-- Start of Source document --

Boost logo

Boost :

From: Niall Douglas (s_sourceforge_at_[hidden])
Date: 2021-03-18 16:07:34


On 17/03/2021 18:02, Emil Dotchevski via Boost wrote:

> If your goal is standardization, convincing the users is utterly irrelevant
> to success. Worse, it is a lose-lose proposition, you might get one and a
> half stars on GitHub which doesn't look too good. I remember Niall giving
> (good) advice that if the goal is standardization, it is best to not bother
> with a Boost review, either: it adds a lot more work that is irrelevant to
> achieving your goal, plus you risk rejection which doesn't look too good.

That's not _quite_ what I advised, though it is close.

My advice was, and always has been, that the most valuable aspect of
Boost _to the library_ and its author is the peer review. A high quality
review is quite literally priceless - it cannot be bought for money.
It's why I get so annoyed when some proposers only care about getting
into Boost at all costs, that the review is only a hurdle which can be
beaten down using groupies, which feels to me an enormous wasted
opportunity to make the best C++ libraries possible.

In this aspect, Boost has been very good for me. Both of the libraries I
presented to Boost - AFIO and Outcome - both were completely
reimplemented and completely redesigned from the feedback received here.
I personally believe that the reason why WG21 has to date liked my
libraries so much is precisely because of those Boost reviews. So thank
you Boost!

-- End of Source document --
-- Start of Stored data --

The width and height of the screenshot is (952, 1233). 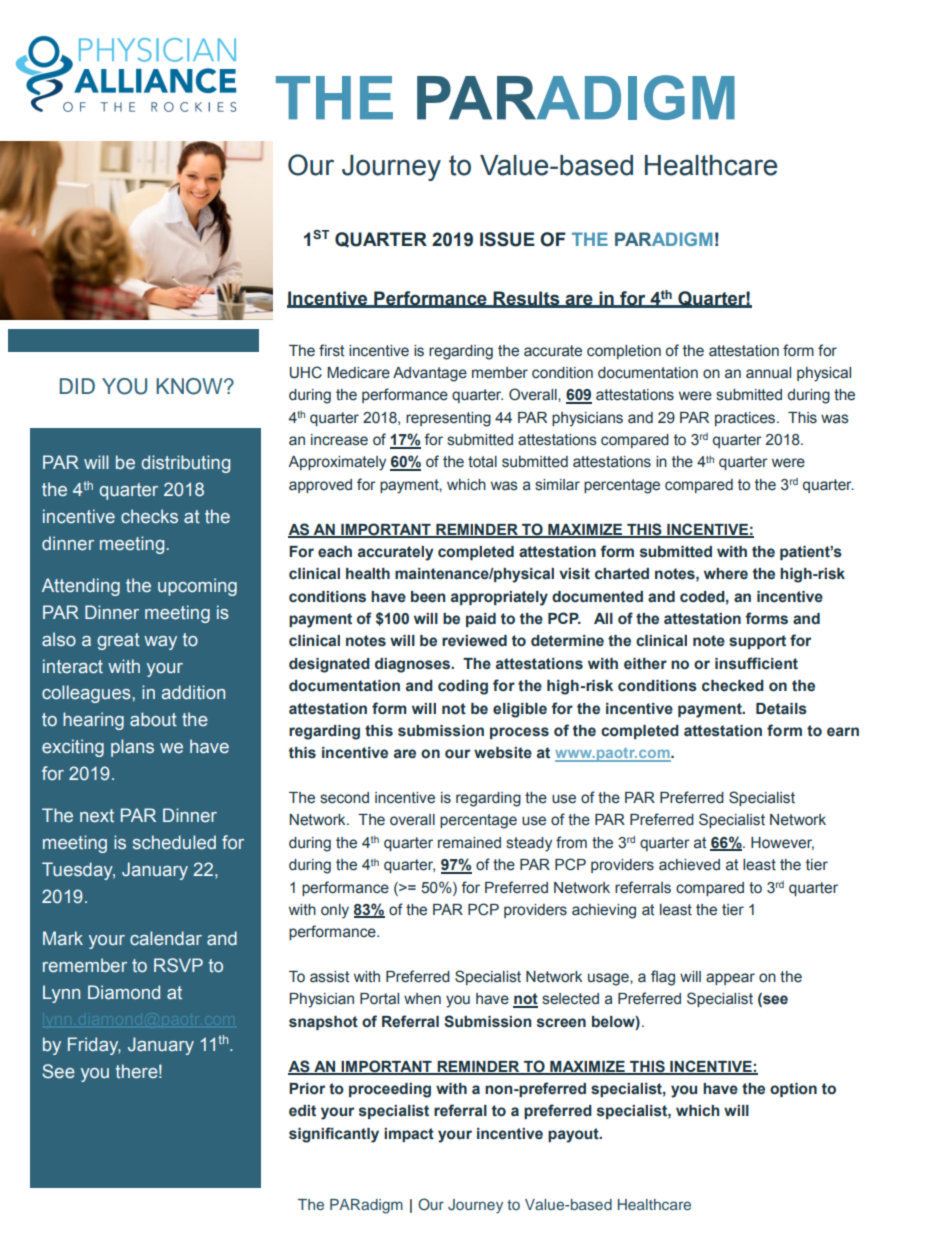 I want to click on remained, so click(x=469, y=843).
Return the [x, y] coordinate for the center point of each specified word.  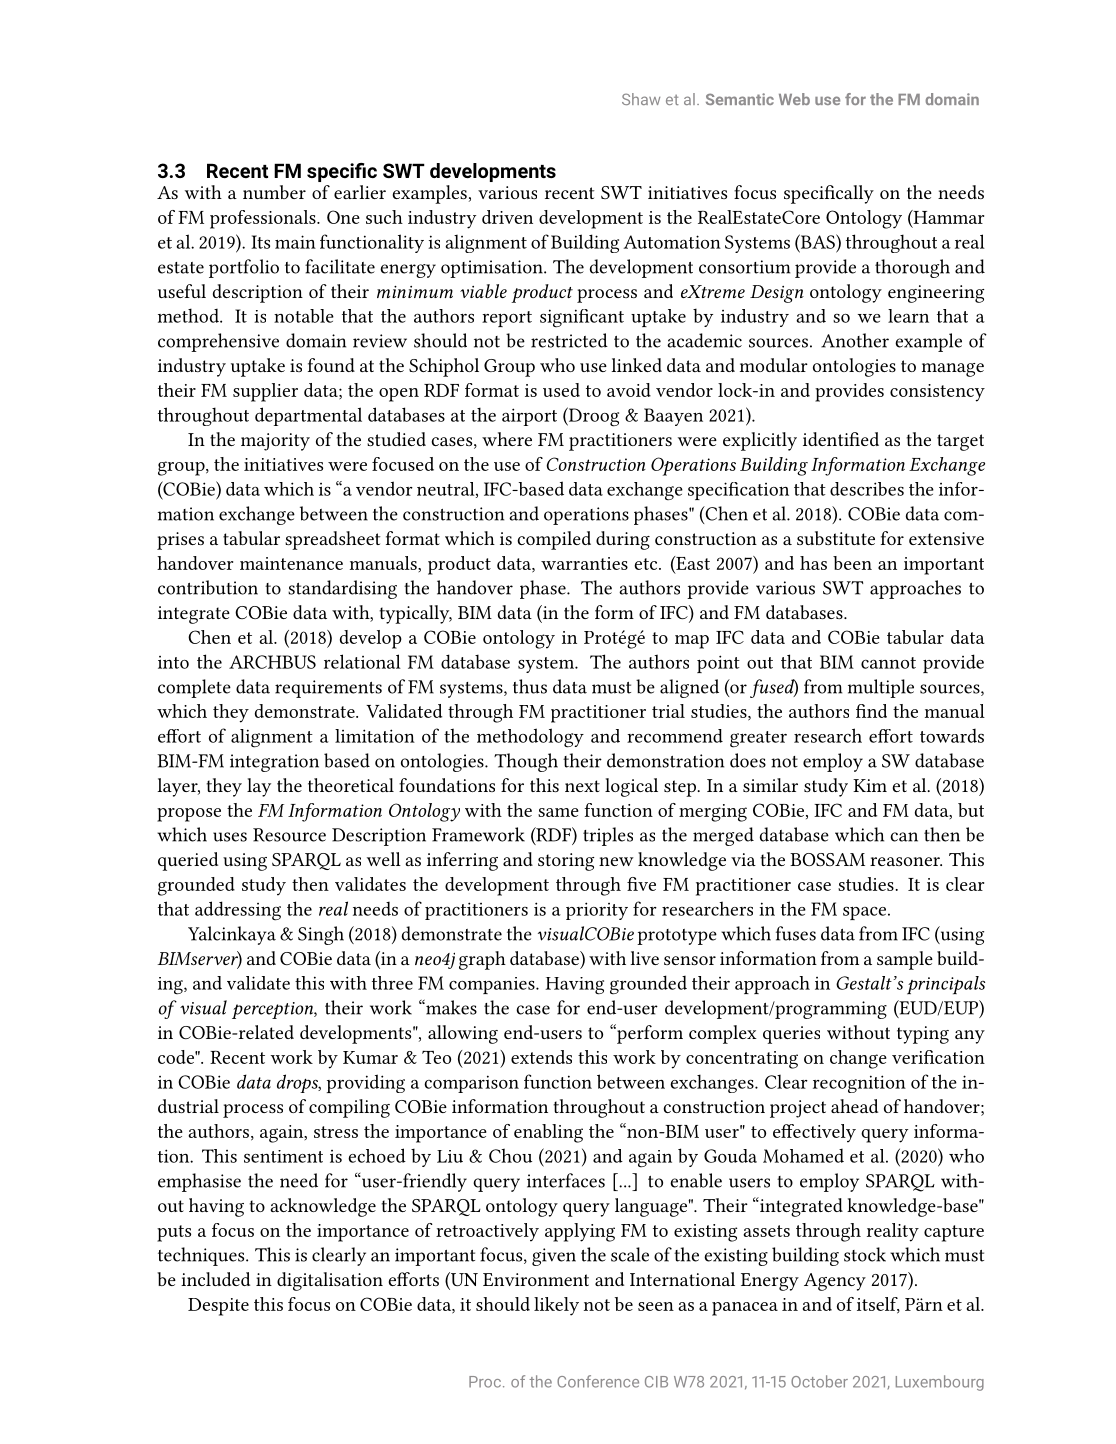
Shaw [641, 99]
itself [878, 1305]
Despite [218, 1307]
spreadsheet [333, 540]
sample [905, 960]
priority [597, 911]
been [852, 563]
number [274, 192]
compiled [554, 540]
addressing [238, 911]
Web [794, 99]
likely [556, 1306]
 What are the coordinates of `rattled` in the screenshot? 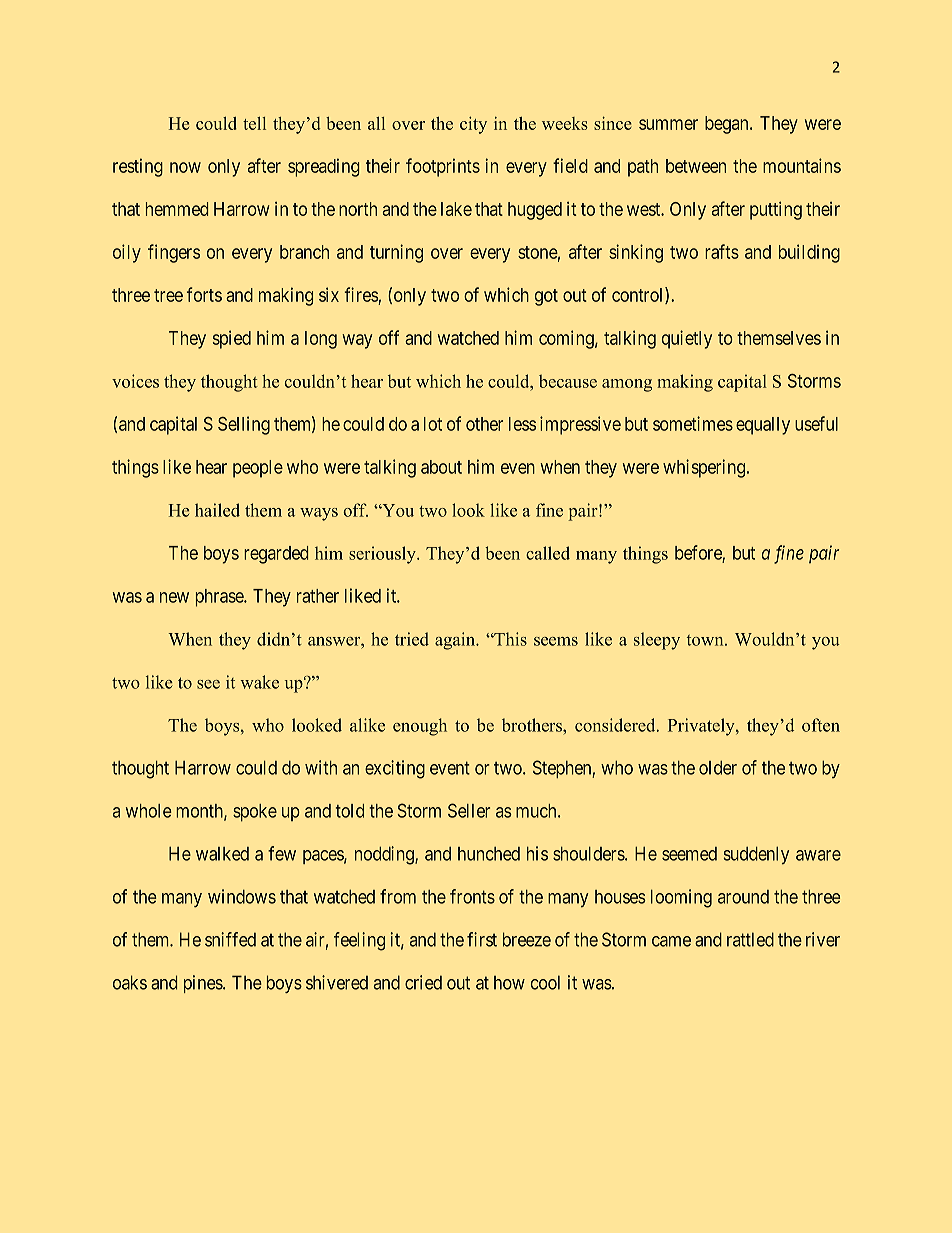 It's located at (750, 939).
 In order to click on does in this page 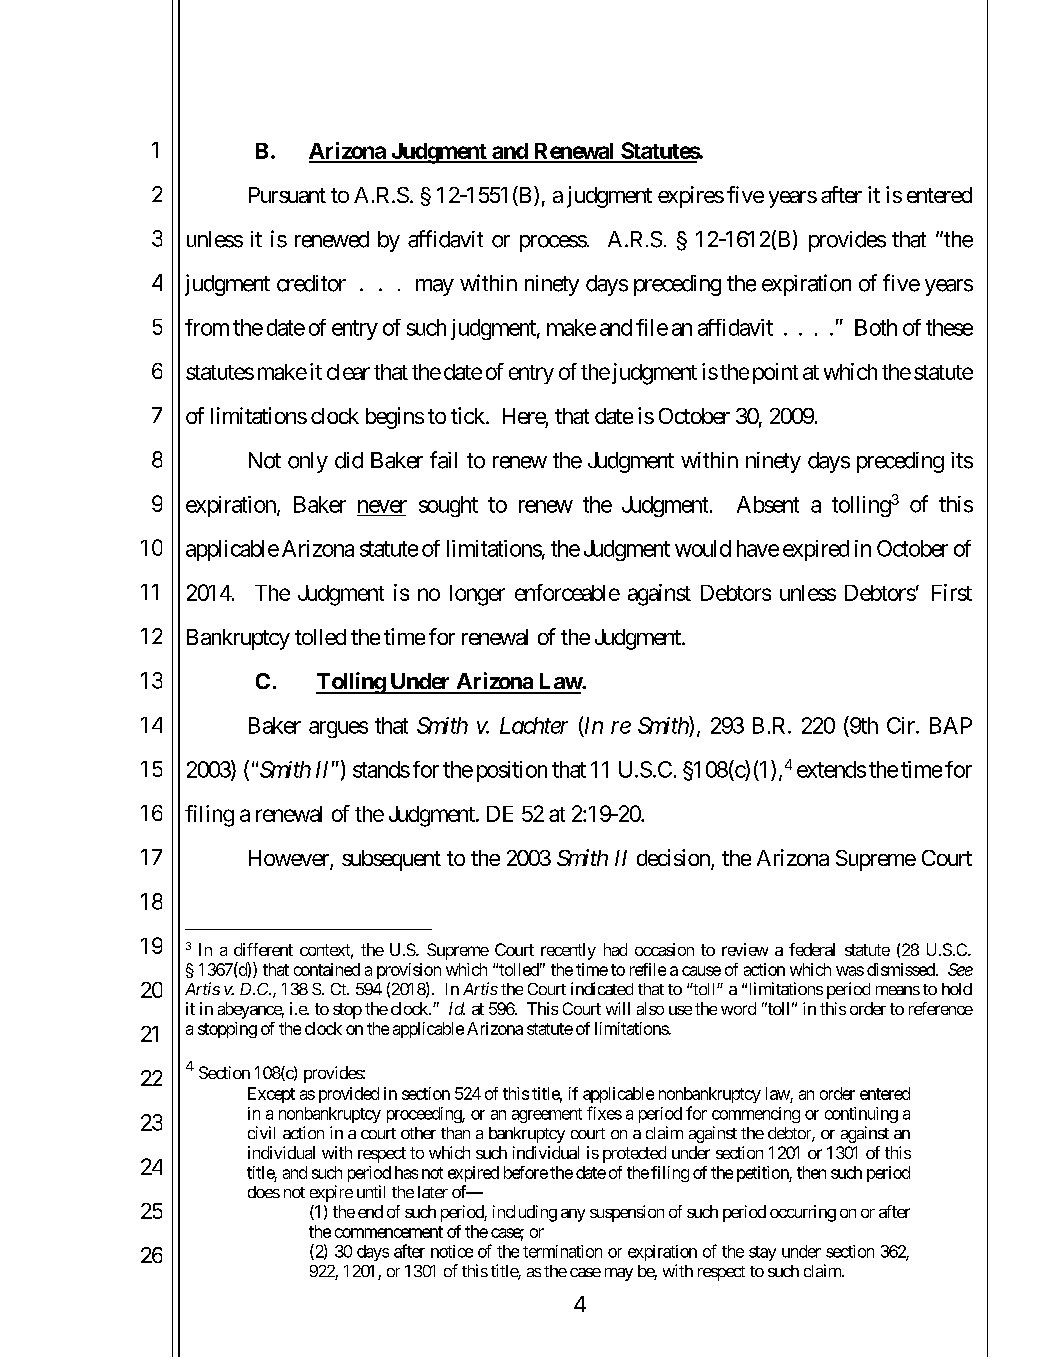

-- End of Stored data --

*Exercise instructions*:
A. Which names of software libraries, websites, or standards bodies appear in the mailing-list post?
B. Transcribe the mailing-list post, beginning at the words "My advice was, and" and stopping after "C++ libraries possible.".
C. Pick up the mailing-list post about Boost peer reviews and write what follows its final sentence.

*Answers in order*:
A. Boost, GitHub, AFIO, Outcome, WG21

B.
My advice was, and always has been, that the most valuable aspect of
Boost _to the library_ and its author is the peer review. A high quality
review is quite literally priceless - it cannot be bought for money.
It's why I get so annoyed when some proposers only care about getting
into Boost at all costs, that the review is only a hurdle which can be
beaten down using groupies, which feels to me an enormous wasted
opportunity to make the best C++ libraries possible.

C.
What you may be remembering me saying Emil is that once you get the
review from Boost, the incentive to finish the library and get it into
Boost is low if your goal is standardisation. You can skip rewriting all
that documentation and tutorials and examples and having to deal with
real end users for the next two decades if you go straight from Boost
review to WG21 standards, skipping finishing your library sufficient for
Boost. Given the plethora of C++ package managers today including
github, Boost as a distribution vehicle is nothing like as important as
it once was, so all in all, the value added from shipping in Boost is a
fraction of what it was fifteen or twenty years ago.

I skipped Boost and went straight to WG21 with LLFIO, and I feel very
guilty about it. I did do the honourable thing for Outcome however. And
I'll never, ever, get another library into Boost again unless someone is
paying me to do it. Once is enough.

> As for convincing the committee, I don't think that's possible from the
> outside, much less on this platform.

Most of the senior committee skim reads this mailing list. Most read the
review manager summaries of new libraries in detail. Most of the big
names are here, watching. Just because they never, or very rarely, post
here doesn't mean they aren't reading.

I can definitely assure you that what goes here changes opinions and
persuades people on WG21. On many occasions I have discussed things
happening here at WG21 meetings. You all here just never see it, that's all.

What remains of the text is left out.